First Solar Eclipse Recorded From Moon
dazza101 writes "For the first time ever, we have witnessed a solar eclipse from the moon. On 10 February 2009 Japan's Kaguya lunar orbiter captured the sight of the Earth eclipsing the sun. The spacecraft also recorded this video showing the Earth surrounded by a glowing ring and briefly forming the classic diamond ring that often occurs during a solar eclipse, as seen from down here on Earth."
It's even better than a solar eclipse as seen from earth because the earth's atmosphere diffracts light from the sun, causing a ring of light to appear around the planet. Very cool.
During a total solar eclipse (from the Earth's perspective), the ring of light around the moon is from the sun's photosphere showing around the edges of the moon.
The ring around the earth in the solar eclipse (from the Moon's perspective) is from the light refracting from the atmosphere. I'd think the Earth's relative size would be far too large for an effect like Baily's Beads to be seen from the moon.
Or am I missing something?
Get off my lawn.
Apollo 12 went through a solar eclipse on the way back from the Moon, shortly after leaving Lunar Orbit.
This is a solar eclipse because the Sun is being obscured. In a lunar eclipse the Moon is being obscured. If you're on the moon there are no lunar eclipses.
If things always have the same name regardless of where they are viewed, why can't I get to my home coputer by typing "localhost"?
Intron: the portion of DNA which expresses nothing useful.
Your logic doesn't really work. If the Earth obscuring sunlight from hitting the moon is a lunar eclipse regardless of where it's observed from...
Wouldn't an eclipse where the moon blocks the sun be a, "Terran eclipse," regardless of where it's observed from? I mean, your system appears to be be, "That which receives less light is the eponym."

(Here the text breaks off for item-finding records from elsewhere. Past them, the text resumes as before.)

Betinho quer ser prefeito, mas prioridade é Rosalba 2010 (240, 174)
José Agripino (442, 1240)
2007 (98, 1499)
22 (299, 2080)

For your logic to work, the only time a solar eclipse would be possible if it the sun got between the moon and the Earth.
I think the fact that we have such a thing as solar eclipses in the first place disproves your theory. Eclipses are named for the object obscured to the viewer---whether that object is blocked or shadowed. It's whatever gets hidden.
And that, of course, would be highly contingent on the observer.